The first mishap was on Pirates on the first night of the race. The starboard wedge was torn out of the boat leaving the leading edge of the sliding plate exposed to the 30+ knot water flow. From the remaining wedge there were indications that they may not have been built or installed to plan. We recommended a more robust wedge be built; the fastening and bonding upgraded and added a protective covering laminate on the leading edge. Since this work was completed, the system on Pirates has performed well. From inspecting the boat in Melbourne, I can report it appeared in good working order. The same information to upgrade the wedges and installation was issued to all our boats in the race.
Second mishap was on Movistar which lost a piece of the starboard wedge on their way to winning Leg 3. Quick repairs were undertaken in the available 48 hours in Wellington. These repairs held up for 3000 miles but the rigors of the Southern Ocean proved too much and the wedges again came away at high speed causing the sliding plates to direct a powerful stream of water into the wet box. The Movistar team is presently building new wedges to install to the same details used on Pirates, with an additional stainless steel cover strip on the leading edge for added security.
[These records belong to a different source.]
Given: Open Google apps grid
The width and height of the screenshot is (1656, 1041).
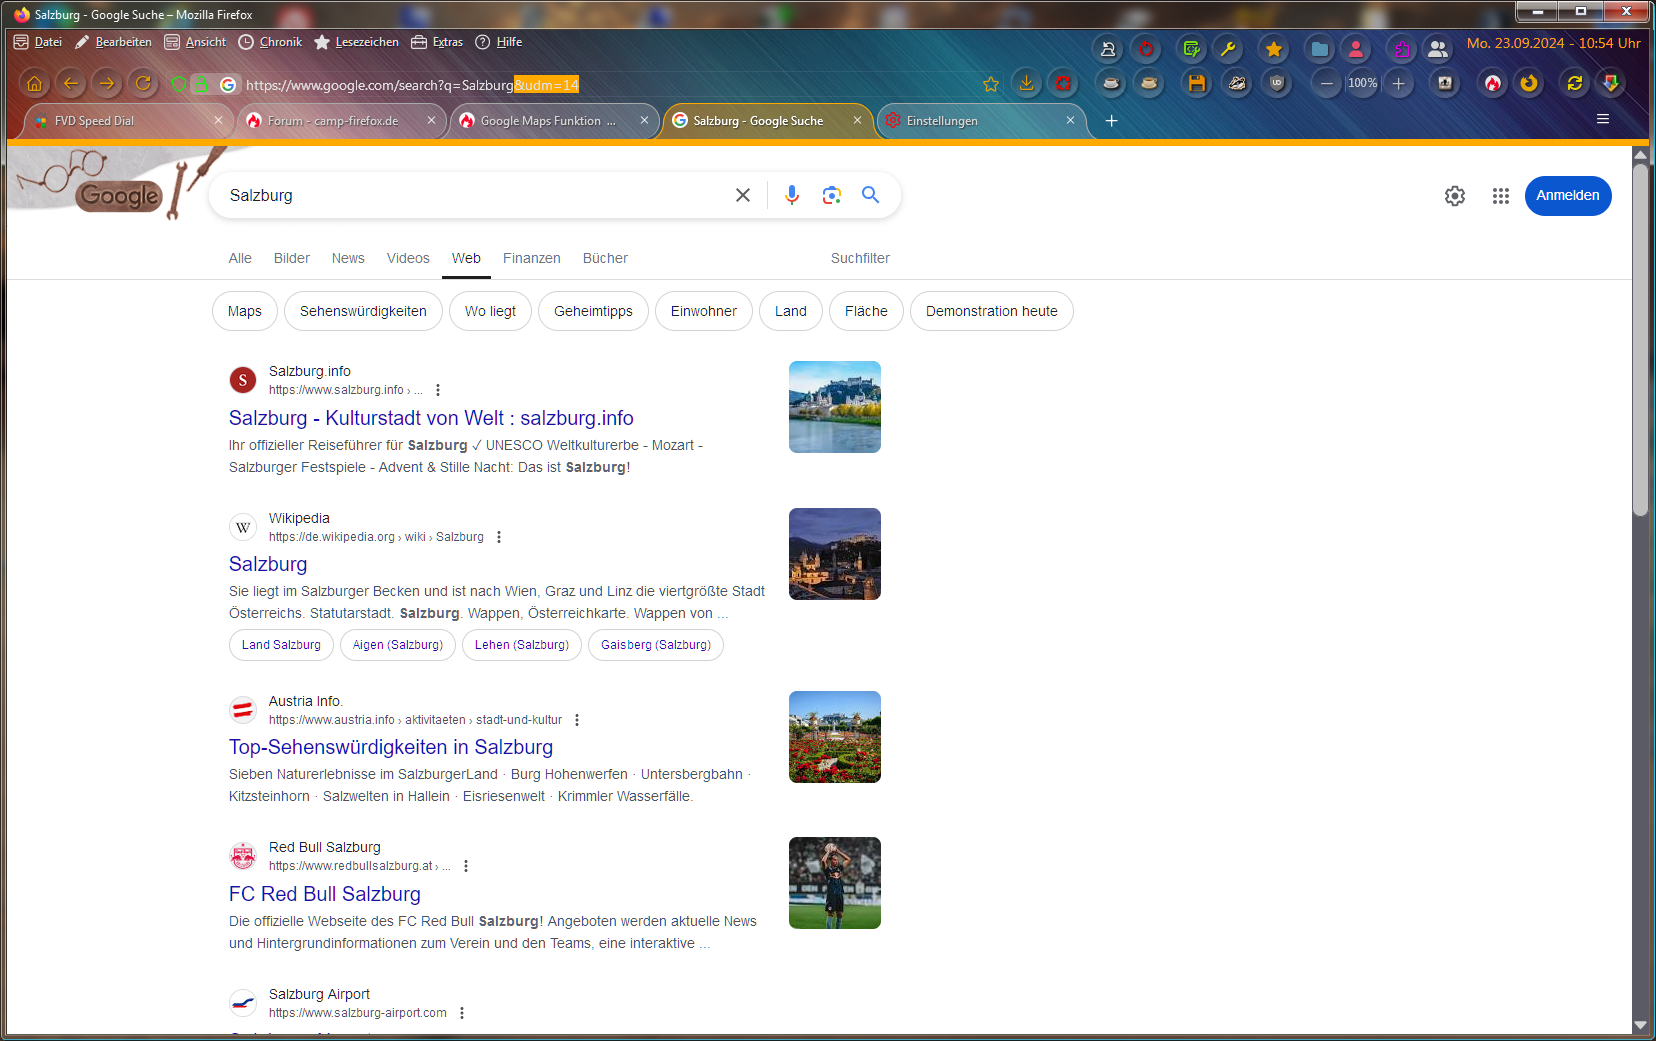Looking at the screenshot, I should 1500,196.
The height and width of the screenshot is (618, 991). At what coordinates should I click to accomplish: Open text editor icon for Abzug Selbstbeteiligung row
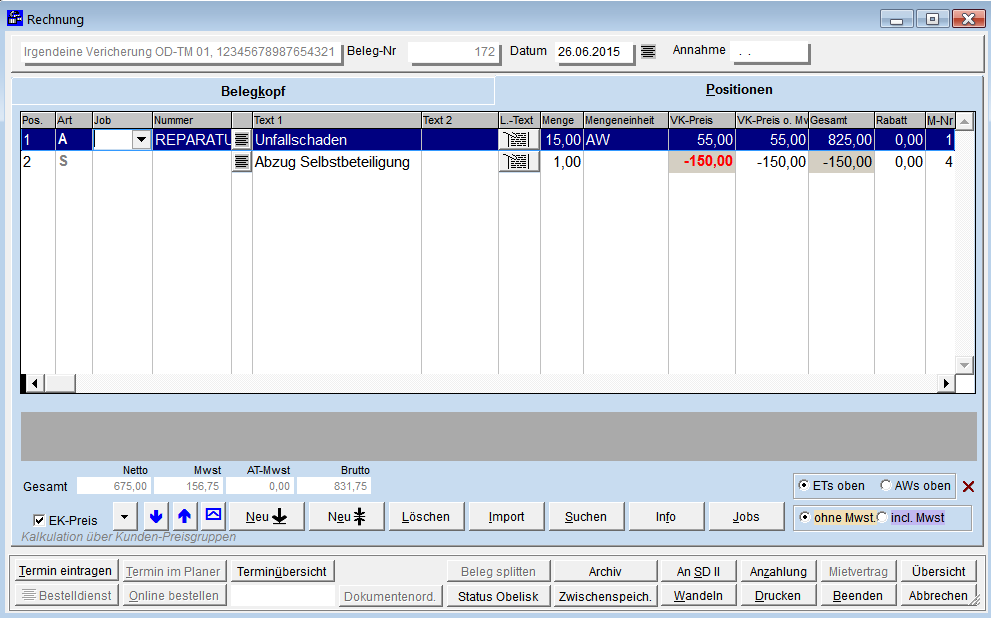[241, 162]
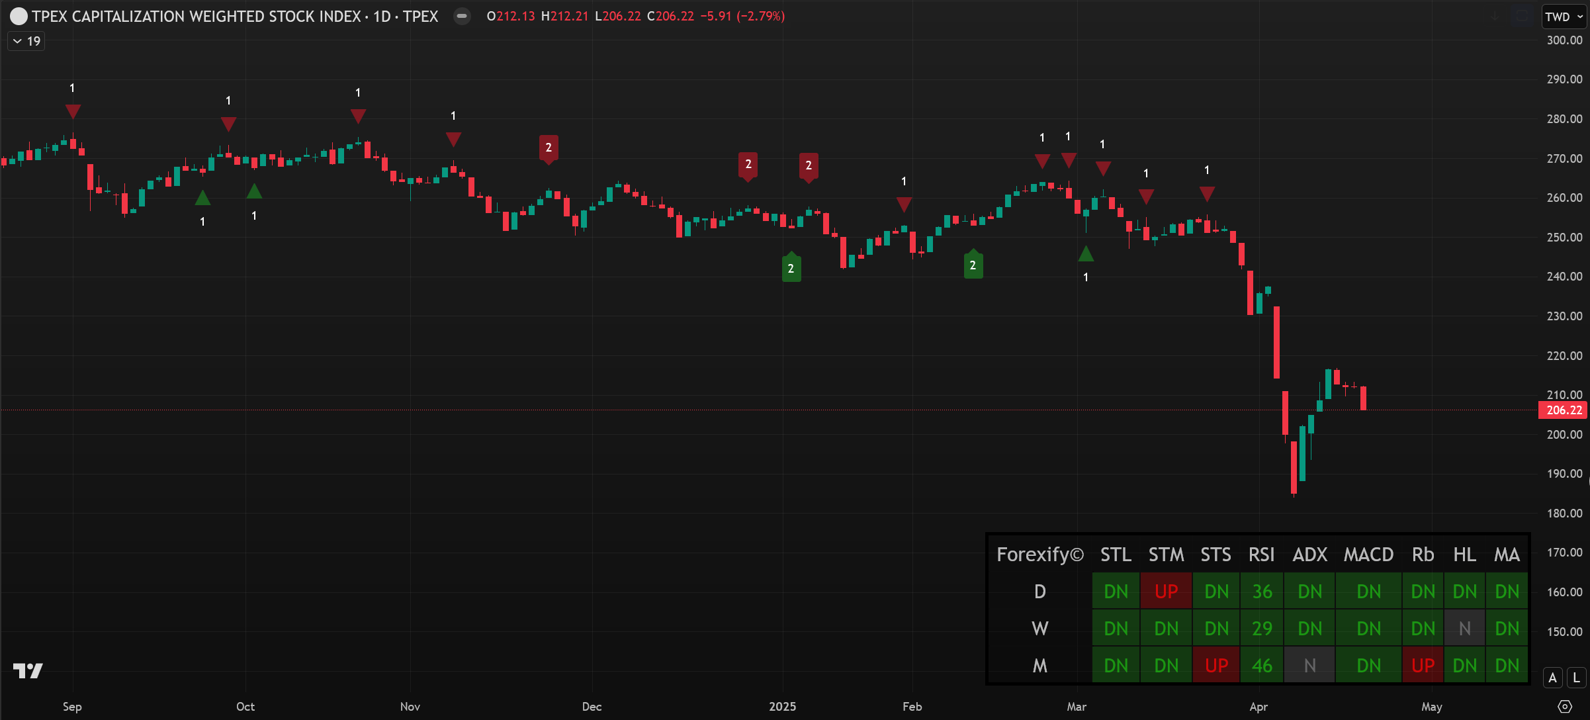Toggle auto scale 'A' button
Image resolution: width=1590 pixels, height=720 pixels.
[1552, 677]
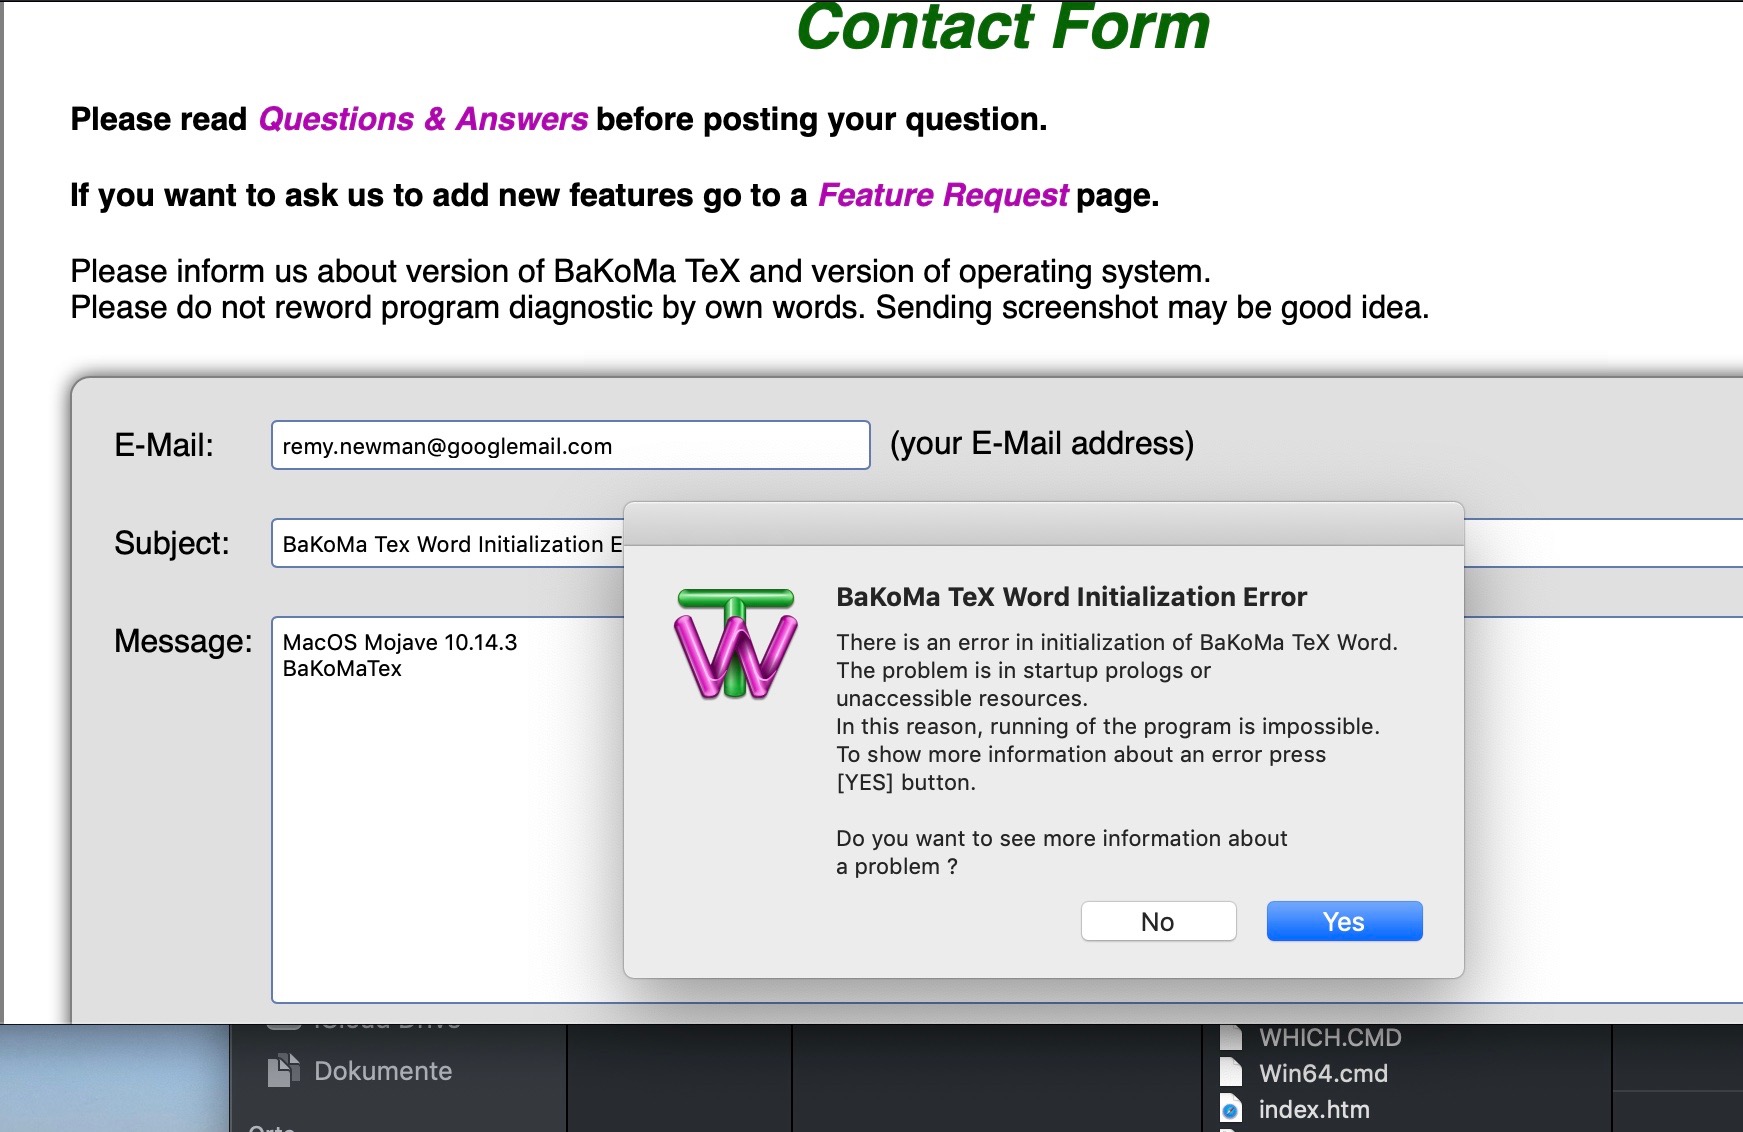Click the error dialog's bold heading text
Screen dimensions: 1743x1132
click(x=1071, y=597)
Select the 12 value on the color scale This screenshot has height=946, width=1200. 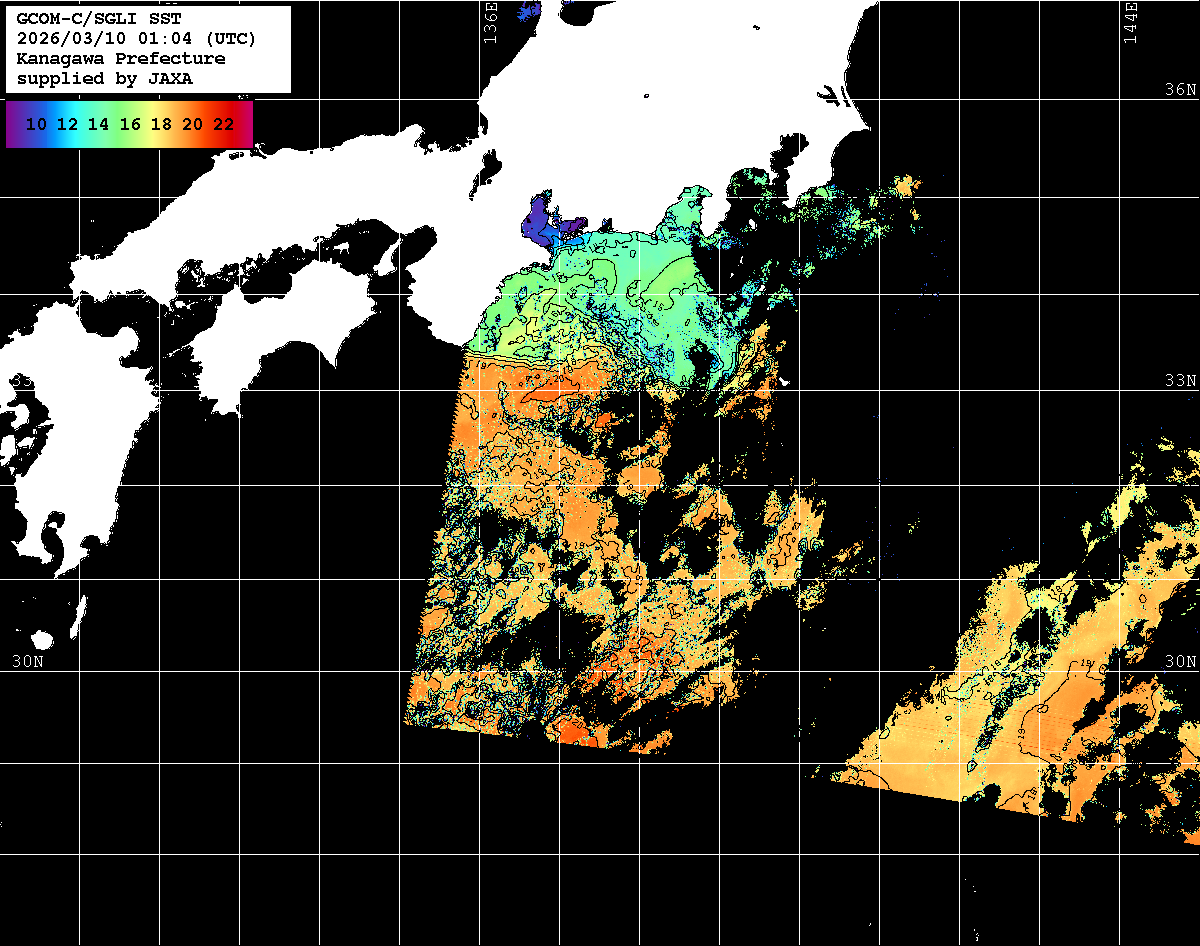(67, 124)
Our other teams will be offered the same modification but they probably won’t action any changes given that they have no problems with their installations
Alongside these events the same keel fairing systems on Brasil 1 and Ericsson have sailed through the worst conditions the race has to offer without incident.
So what can we learn from these unfortunate events:
1. We are reminded of the principle that when designing something that has not been done before, it is important not only to consider the absolutely worst possible event but also the consequences of failures from that event. In this case if the front end of the plate lost its retaining devices through unexpected events such as material defect, improper installation, damage from impact or the like, what would be the consequences? Risk management is a part of the design process. Efforts should be made to provide a fail-safe method of retaining the plates, or a back up retention device that would keep the plates from forming scoops for the oncoming water flow.
2. While the speed and slamming events were expected, our design team, builders, shore crews and sailors have a new respect for the violent slamming and pressure peaks that occur around the keel area in these ultra high performance ocean sailing boats traveling in rough water at speeds up to 40 knots.
3. The best efforts of design and build in project can be completely ruined by the smallest detail. There are many cases of this in the engineering world. Slamming pressures and design loads are applied to the design of all details, but the actual loadings to small areas around the foils when a boat traveling at 35 knots plus lands on a wave at the wrong angle can peak to what could be higher pressures than predicted by traditional methods.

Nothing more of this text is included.